* Quoted text:
⁂

Dead kids robocall US lawmakers

AI used to recreate gun violence victims’ voices in phone campaign
Voices from some of the teenage victims of gun violence are being used to lobby US lawmakers thanks to AI technology. (Photo/file)

They may have been killed, but they will not be silenced. Families of kids and young adults who were slain by gun violence in incidents ranging from suicide to school shootings are using AI to recreate the voices of their loved ones and mailing them to politicians in the form of robocalls.
Recently, they created a website that allows anyone with internet access to mail an audio recording of a loved ones’ artificially recreated voice to a politician of their choosing.
Their goal is to get politicians to ban the sale of military-style semi-automatic rifles as well as implement stricter gun laws.
In the years following the 2018 shooting at Marjory Stoneman Douglas High School in Parkland, Florida, Manuel and Patricia Oliver, parents of 17-year-old shooting victim Joaquin Oliver, have been campaigning for tighter gun laws.
They attempted to meet with the politicians and were ignored multiple times.
Fed up with being ignored, they decided to take advantage of AI technology to recreate their son’s voice and mail it to the politicians.
The Olivers created a roughly minute-long AI audio recording of Joaquin’s voice. The chilling message, consisting of things Joaquin would say if he were still alive, criticizes politicians who oppose stricter gun laws for not adequately addressing the plague of gun violence that has gripped the country for decades.
“You don’t care. You never did. It’s been six years, and you’ve done nothing. Not a thing to stop all the shootings that have continued to happen since.”
Other families, such as the family of Uziyah Garcia, a 10-year-old student at Robb Elementary in Uvalde, joined in.
The regenerated voices of Oliver and Garcia are just two of the half dozen voices on theshotline.org.
Others include Mike Baughan, a young man who killed himself in 2014 with a gun he was able to purchase in 15 minutes; Jaycee Webster, a 20-year-old who was shot and killed by intruders in 2017; Ethan Song, a 15-year-old killed by an unsecured gun at a friend’s house in 2018; and Akilah Dasilva, a 23-year-old killed in the 2018 Waffle House shooting in Tennessee.
The Olivers hope the calls will put pressure on lawmakers to shift their positions.
“We have nothing to lose here,” Manuel said.
“We have already lost everything. I can do this and for me, it’s normal. The only thing that is not normal is that we are letting our society let people die.”
The Olivers have been criticized by those who feel their approach to be creepy. Their response: “Of course it’s creepy. Not worse than a 19-year-old holding an AR-15 inside a school.”

⁂

* Given information:
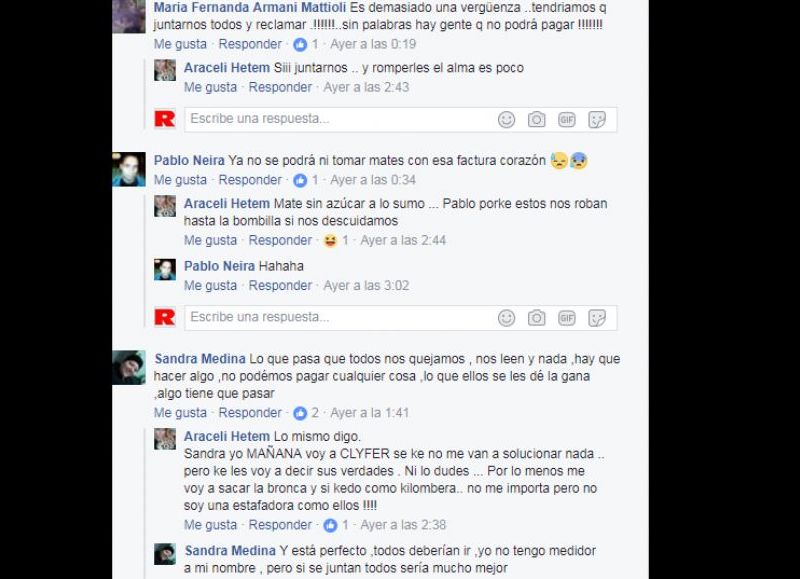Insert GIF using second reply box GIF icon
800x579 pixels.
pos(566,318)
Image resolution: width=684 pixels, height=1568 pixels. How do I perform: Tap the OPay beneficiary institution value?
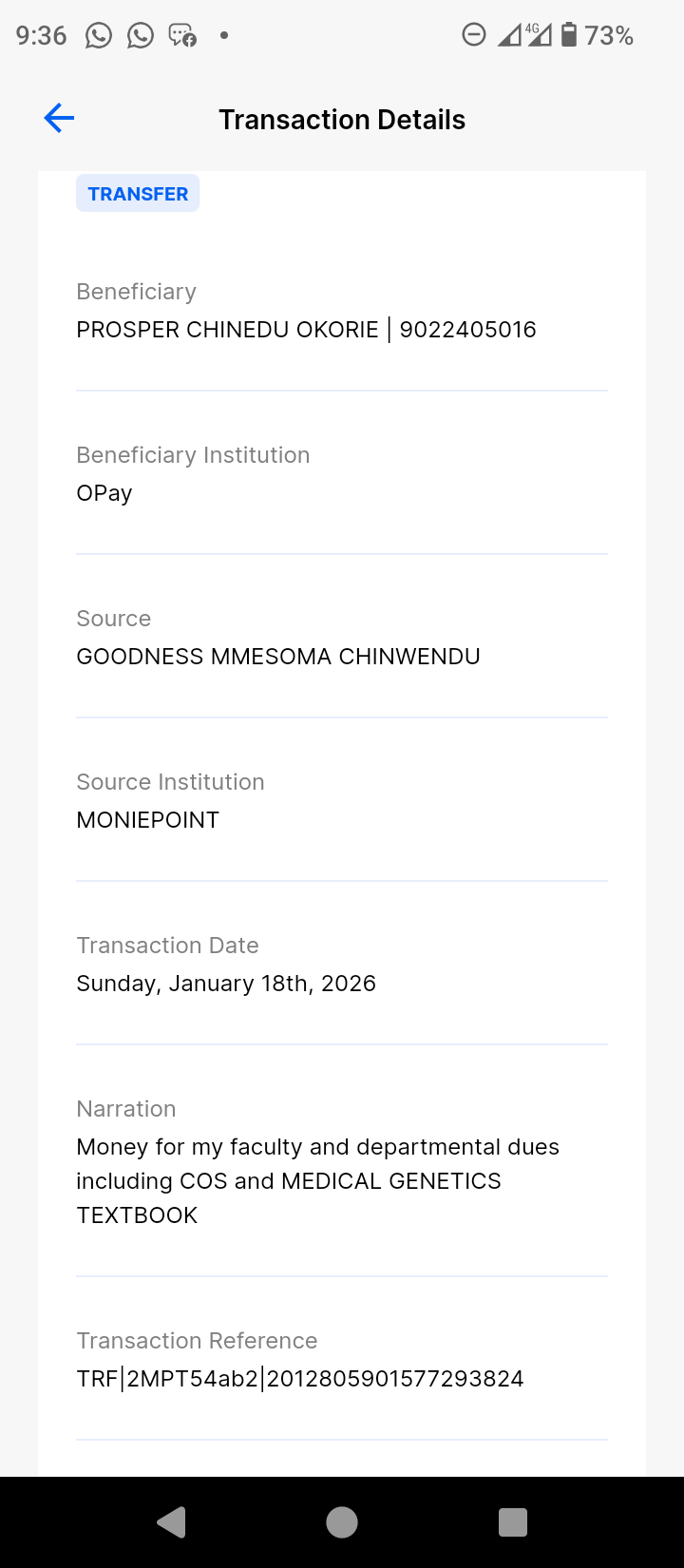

⁂

* To do:
Answer these from the article on AI robocalls:
1. In what year did the shooting at Marjory Stoneman Douglas High School occur?
2. Which school did Uziyah Garcia attend?
3. In which state did the Waffle House shooting take place?

* Output for this task:
1. 2018
2. Robb Elementary in Uvalde
3. Tennessee